> TASK TO CARRY OUT
Return every line of the data below unchanged, with the picture lines left out.

········

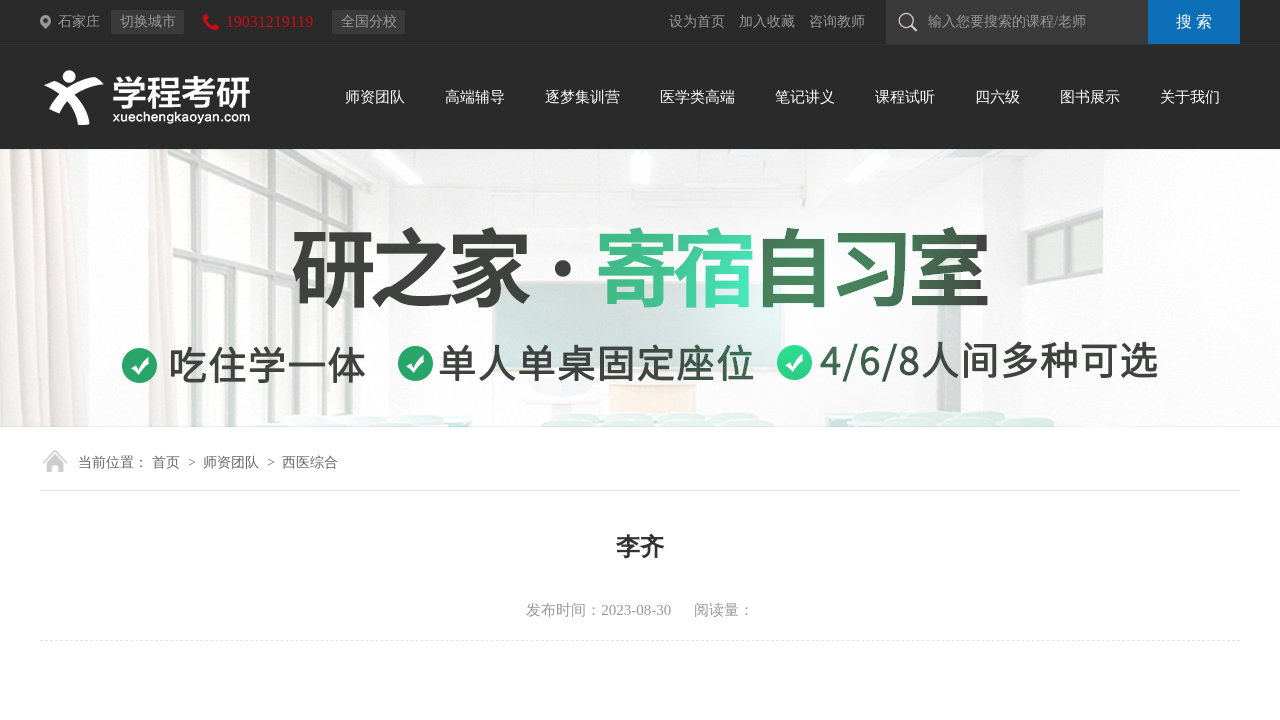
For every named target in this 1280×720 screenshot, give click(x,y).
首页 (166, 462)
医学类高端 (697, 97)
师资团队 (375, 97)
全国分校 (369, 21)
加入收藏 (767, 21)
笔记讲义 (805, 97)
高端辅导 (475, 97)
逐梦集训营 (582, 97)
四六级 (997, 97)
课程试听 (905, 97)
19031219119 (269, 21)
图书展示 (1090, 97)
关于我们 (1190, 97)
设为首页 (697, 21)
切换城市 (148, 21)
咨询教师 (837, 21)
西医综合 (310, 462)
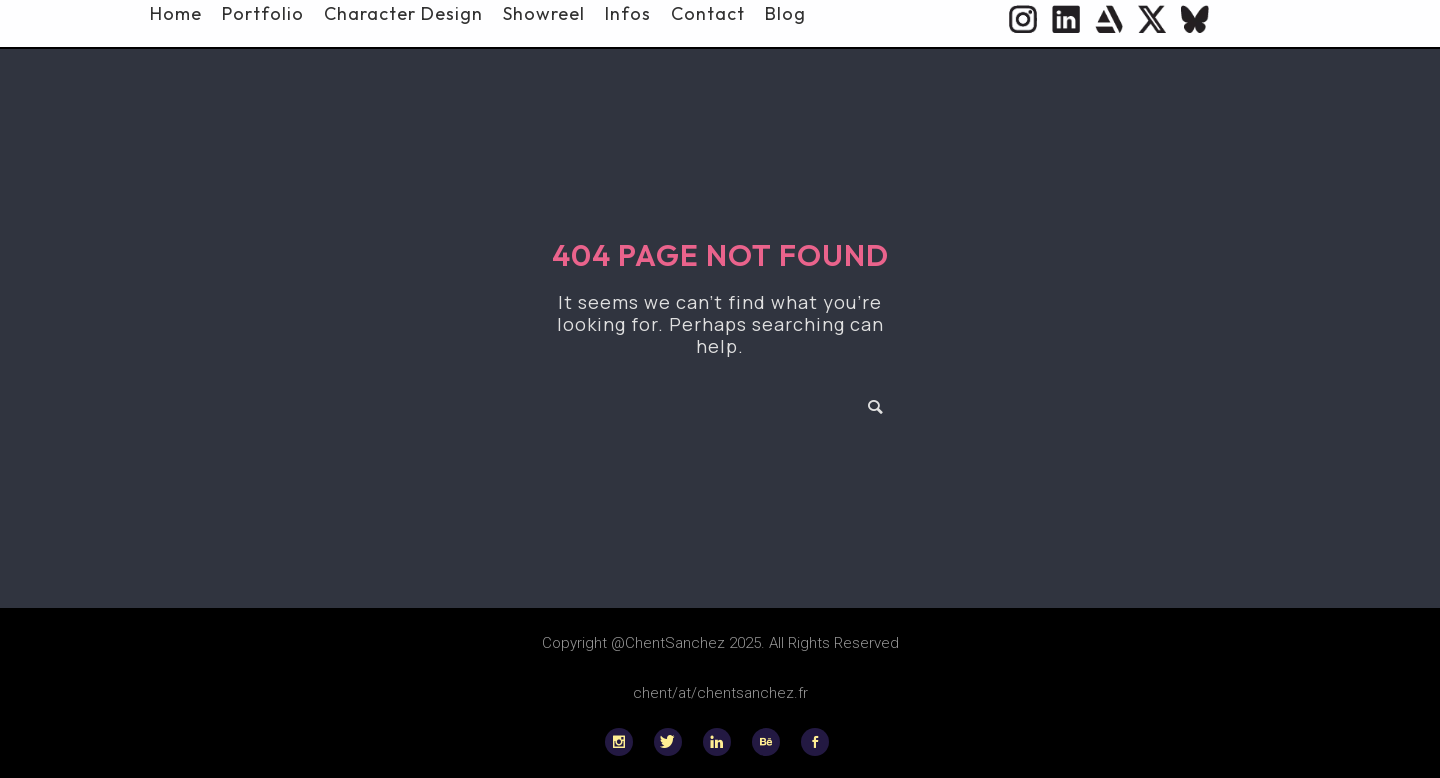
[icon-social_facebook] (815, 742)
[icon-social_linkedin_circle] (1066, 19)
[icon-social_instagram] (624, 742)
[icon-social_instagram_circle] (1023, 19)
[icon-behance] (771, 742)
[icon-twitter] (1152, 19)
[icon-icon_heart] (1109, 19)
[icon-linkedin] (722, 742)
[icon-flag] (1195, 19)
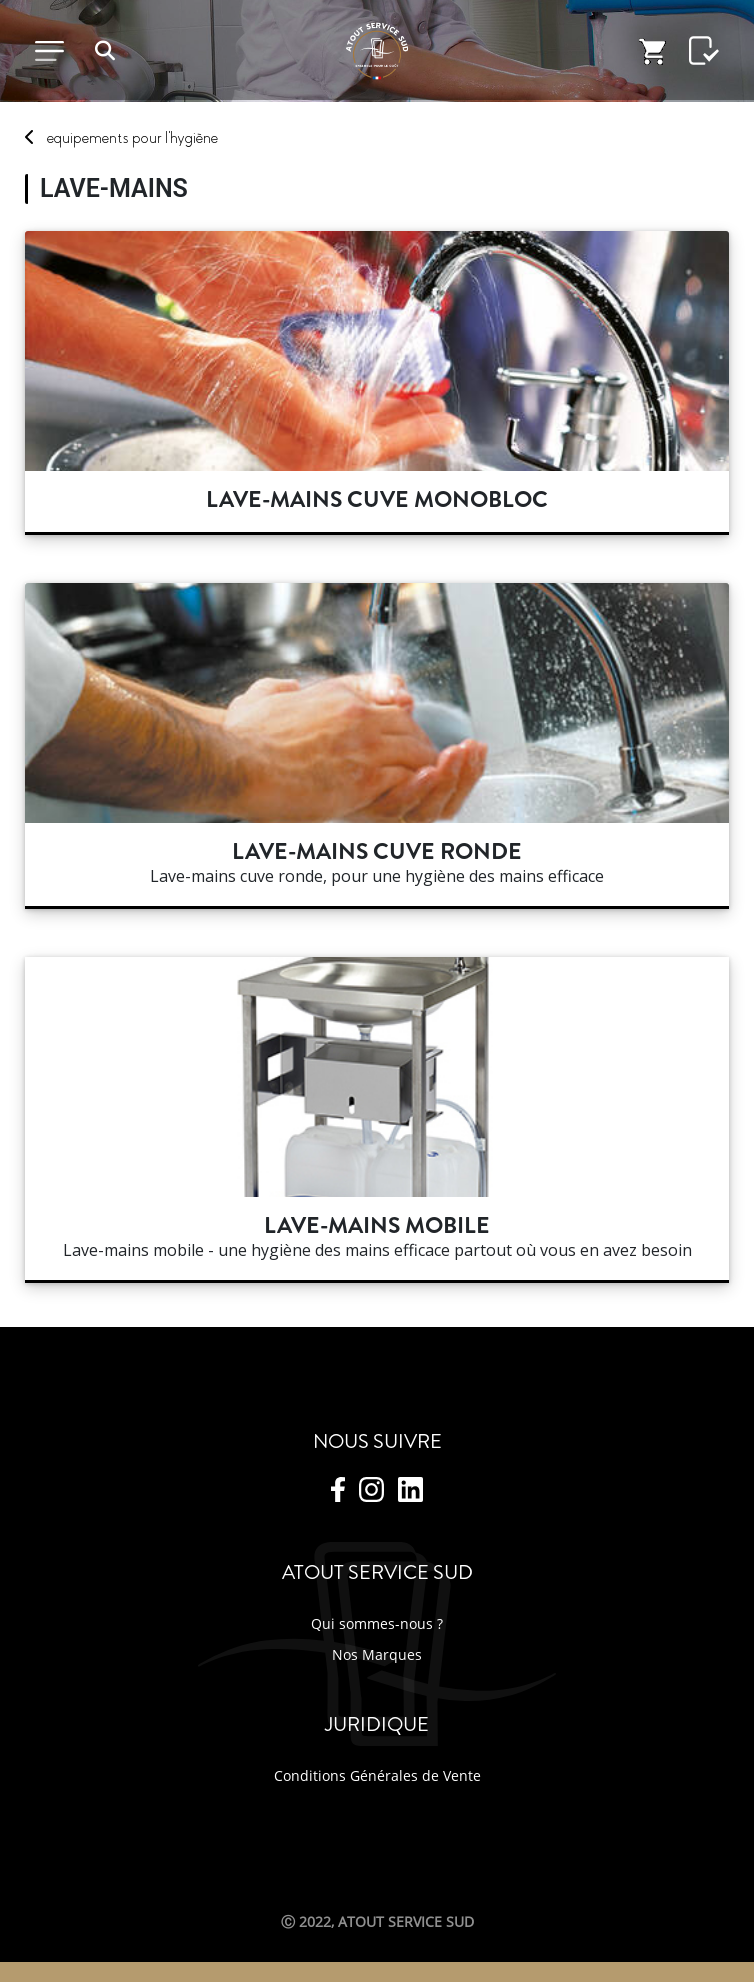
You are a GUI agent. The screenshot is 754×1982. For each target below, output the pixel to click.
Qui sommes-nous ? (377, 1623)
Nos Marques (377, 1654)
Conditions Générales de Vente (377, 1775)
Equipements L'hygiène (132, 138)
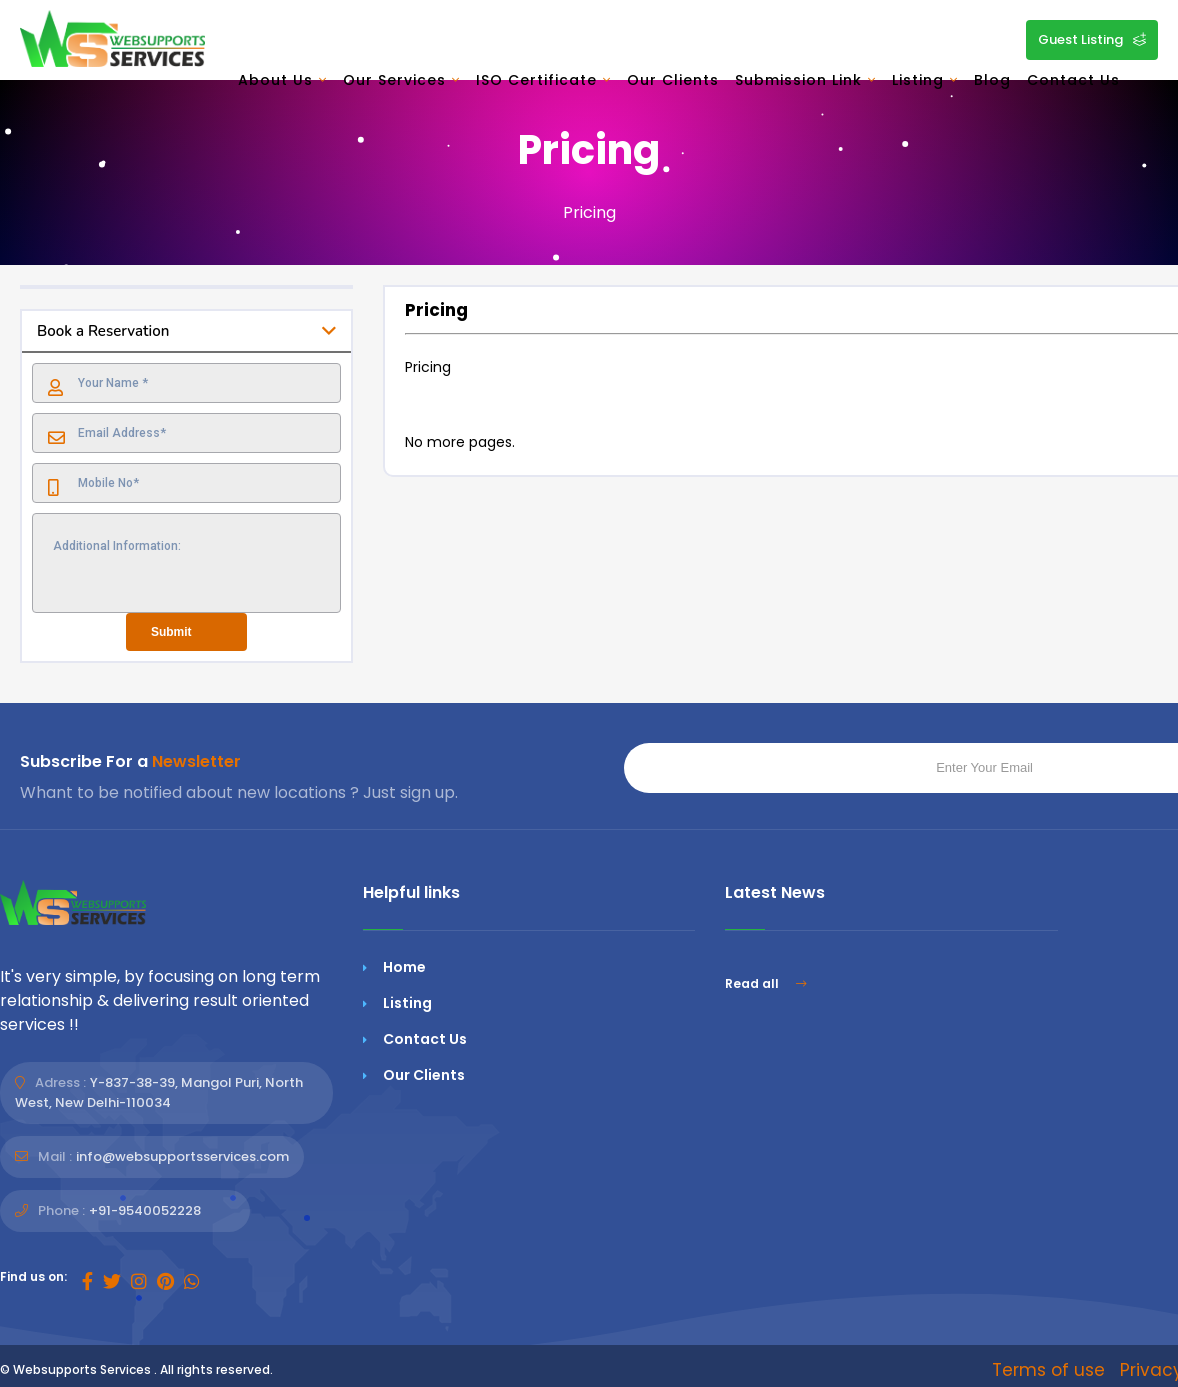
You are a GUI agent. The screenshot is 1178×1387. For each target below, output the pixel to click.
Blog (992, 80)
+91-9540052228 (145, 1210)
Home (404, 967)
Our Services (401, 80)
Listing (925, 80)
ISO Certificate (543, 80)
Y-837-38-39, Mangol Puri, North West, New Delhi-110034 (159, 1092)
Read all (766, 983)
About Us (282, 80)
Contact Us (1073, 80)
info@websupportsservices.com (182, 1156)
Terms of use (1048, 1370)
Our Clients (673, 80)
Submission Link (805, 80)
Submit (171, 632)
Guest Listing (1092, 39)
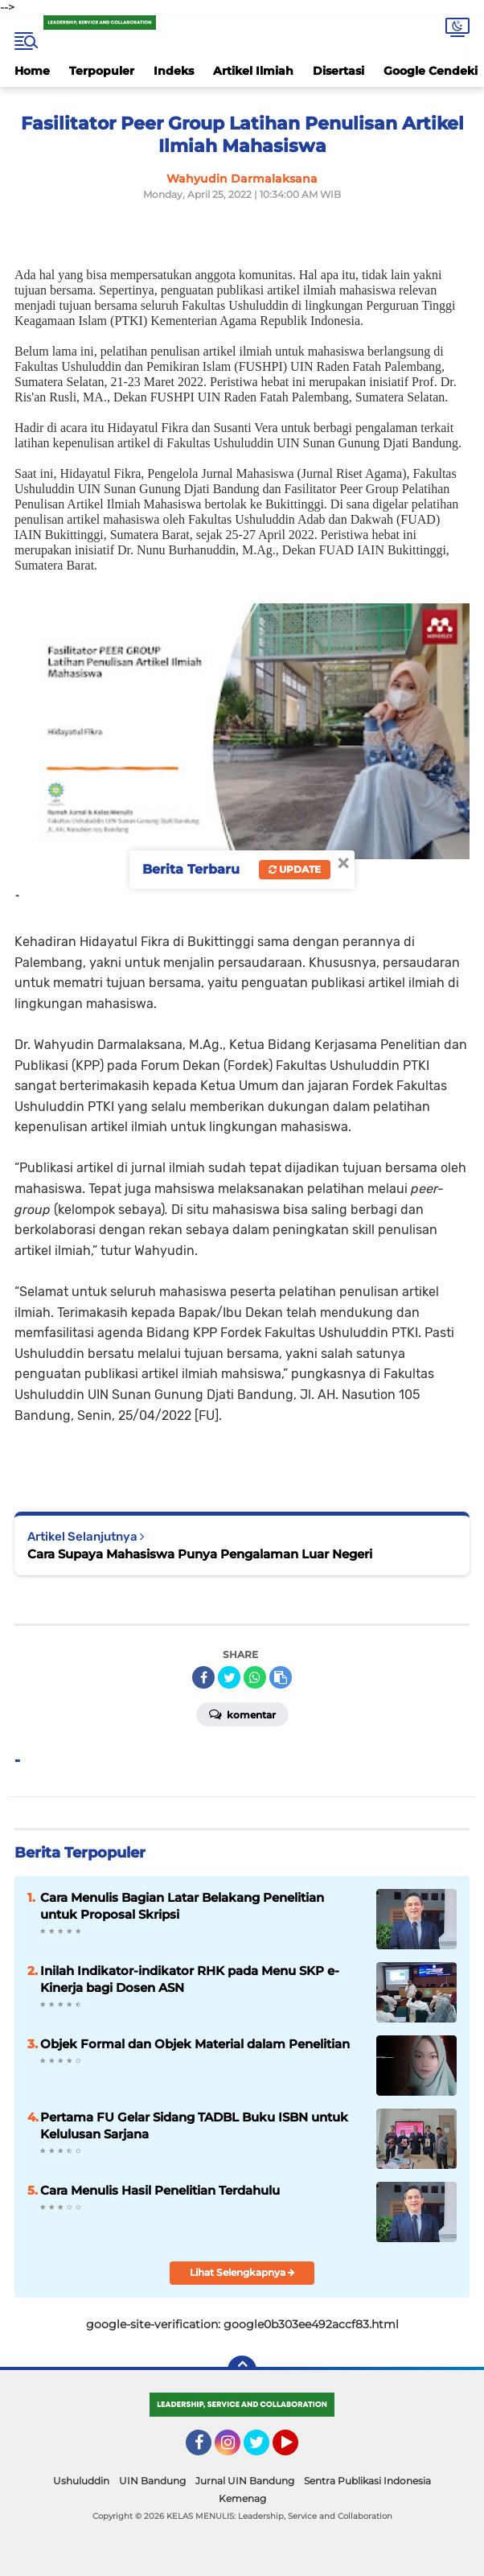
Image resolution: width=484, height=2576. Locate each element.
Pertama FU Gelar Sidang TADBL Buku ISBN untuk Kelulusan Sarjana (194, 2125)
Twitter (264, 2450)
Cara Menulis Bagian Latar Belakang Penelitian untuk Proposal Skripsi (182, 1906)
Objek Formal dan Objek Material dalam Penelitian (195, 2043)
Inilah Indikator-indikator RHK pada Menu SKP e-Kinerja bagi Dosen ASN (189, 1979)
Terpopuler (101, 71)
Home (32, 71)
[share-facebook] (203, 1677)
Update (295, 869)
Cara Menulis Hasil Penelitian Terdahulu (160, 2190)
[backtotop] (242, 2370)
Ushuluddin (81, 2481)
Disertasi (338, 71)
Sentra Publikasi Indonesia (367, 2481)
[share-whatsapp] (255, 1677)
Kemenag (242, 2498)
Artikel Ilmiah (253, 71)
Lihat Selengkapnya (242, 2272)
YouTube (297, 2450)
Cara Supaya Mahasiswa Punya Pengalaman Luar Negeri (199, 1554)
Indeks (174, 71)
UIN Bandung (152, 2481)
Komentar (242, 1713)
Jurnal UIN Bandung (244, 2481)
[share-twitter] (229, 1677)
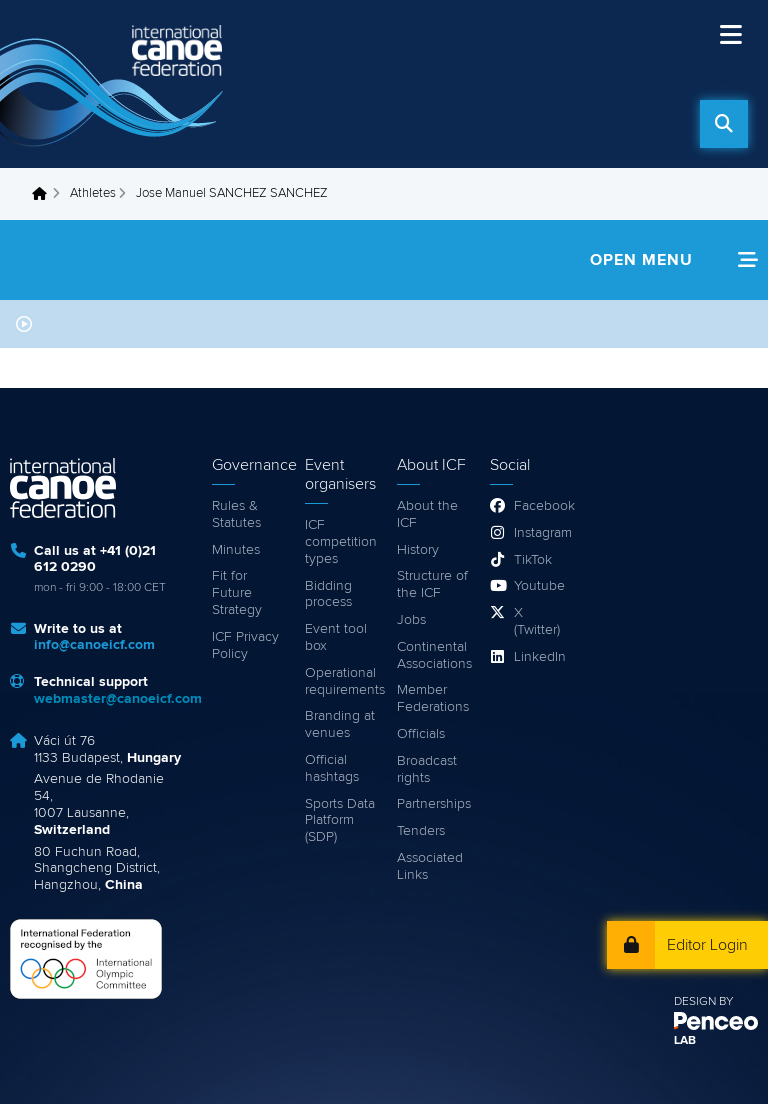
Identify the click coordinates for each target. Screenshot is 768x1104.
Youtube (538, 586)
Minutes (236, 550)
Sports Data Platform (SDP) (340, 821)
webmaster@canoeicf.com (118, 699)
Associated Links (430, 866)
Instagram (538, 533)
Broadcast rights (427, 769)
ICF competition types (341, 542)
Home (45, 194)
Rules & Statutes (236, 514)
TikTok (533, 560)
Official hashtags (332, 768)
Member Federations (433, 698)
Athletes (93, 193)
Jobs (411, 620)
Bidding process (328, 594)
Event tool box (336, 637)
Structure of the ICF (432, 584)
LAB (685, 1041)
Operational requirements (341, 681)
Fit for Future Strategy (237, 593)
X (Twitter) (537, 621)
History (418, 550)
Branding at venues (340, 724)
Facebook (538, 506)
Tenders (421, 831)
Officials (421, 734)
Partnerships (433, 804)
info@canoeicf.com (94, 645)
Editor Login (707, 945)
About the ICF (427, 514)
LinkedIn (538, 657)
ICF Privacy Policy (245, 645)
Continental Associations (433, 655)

········

> TASK OUTPUT
For every named target in this 1280×720 screenshot, give click(x,y).
首页 (166, 462)
医学类高端 (697, 97)
师资团队 (375, 97)
全国分校 (369, 21)
加入收藏 (767, 21)
笔记讲义 (805, 97)
高端辅导 (475, 97)
逐梦集训营 (582, 97)
四六级 (997, 97)
课程试听 (905, 97)
19031219119 (269, 21)
图书展示 (1090, 97)
关于我们 (1190, 97)
设为首页 (697, 21)
切换城市 (148, 21)
咨询教师 (837, 21)
西医综合 (310, 462)
[icon-social_facebook] (815, 742)
[icon-social_linkedin_circle] (1066, 19)
[icon-social_instagram] (624, 742)
[icon-social_instagram_circle] (1023, 19)
[icon-behance] (771, 742)
[icon-twitter] (1152, 19)
[icon-icon_heart] (1109, 19)
[icon-linkedin] (722, 742)
[icon-flag] (1195, 19)
You are a GUI agent. The screenshot is 754×1982. For each target below, output the pixel to click.
Qui sommes-nous ? (377, 1623)
Nos Marques (377, 1654)
Conditions Générales de Vente (377, 1775)
Equipements L'hygiène (132, 138)
You are a GUI agent. The screenshot is 1178×1387. For each target below, output the pixel to click.
Blog (992, 80)
+91-9540052228 (145, 1210)
Home (404, 967)
Our Services (401, 80)
Listing (925, 80)
ISO Certificate (543, 80)
Y-837-38-39, Mangol Puri, North West, New Delhi-110034 (159, 1092)
Read all (766, 983)
About Us (282, 80)
Contact Us (1073, 80)
info@websupportsservices.com (182, 1156)
Terms of use (1048, 1370)
Our Clients (673, 80)
Submission Link (805, 80)
Submit (171, 632)
Guest Listing (1092, 39)
Image resolution: width=484, height=2576. Locate each element.
Pertama FU Gelar Sidang TADBL Buku ISBN untuk Kelulusan Sarjana (194, 2125)
Twitter (264, 2450)
Cara Menulis Bagian Latar Belakang Penelitian untuk Proposal Skripsi (182, 1906)
Objek Formal dan Objek Material dalam Penelitian (195, 2043)
Inilah Indikator-indikator RHK pada Menu SKP e-Kinerja bagi Dosen ASN (189, 1979)
Terpopuler (101, 71)
Home (32, 71)
[share-facebook] (203, 1677)
Update (295, 869)
Cara Menulis Hasil Penelitian Terdahulu (160, 2190)
[backtotop] (242, 2370)
Ushuluddin (81, 2481)
Disertasi (338, 71)
Sentra Publikasi Indonesia (367, 2481)
[share-whatsapp] (255, 1677)
Kemenag (242, 2498)
Artikel Ilmiah (253, 71)
Lihat Selengkapnya (242, 2272)
YouTube (297, 2450)
Cara Supaya Mahasiswa Punya Pengalaman Luar Negeri (199, 1554)
Indeks (174, 71)
UIN Bandung (152, 2481)
Komentar (242, 1713)
Jurnal UIN Bandung (244, 2481)
[share-twitter] (229, 1677)
Identify the click coordinates for each target. Screenshot is 768x1104.
Youtube (538, 586)
Minutes (236, 550)
Sports Data Platform (SDP) (340, 821)
webmaster@canoeicf.com (118, 699)
Associated Links (430, 866)
Instagram (538, 533)
Broadcast rights (427, 769)
ICF competition types (341, 542)
Home (45, 194)
Rules & Statutes (236, 514)
TikTok (533, 560)
Official hashtags (332, 768)
Member Federations (433, 698)
Athletes (93, 193)
Jobs (411, 620)
Bidding process (328, 594)
Event tool box (336, 637)
Structure of the ICF (432, 584)
LAB (685, 1041)
Operational requirements (341, 681)
Fit for Future Strategy (237, 593)
X (Twitter) (537, 621)
History (418, 550)
Branding at venues (340, 724)
Facebook (538, 506)
Tenders (421, 831)
Officials (421, 734)
Partnerships (433, 804)
info@canoeicf.com (94, 645)
Editor Login (707, 945)
About the ICF (427, 514)
LinkedIn (538, 657)
ICF Privacy Policy (245, 645)
Continental Associations (433, 655)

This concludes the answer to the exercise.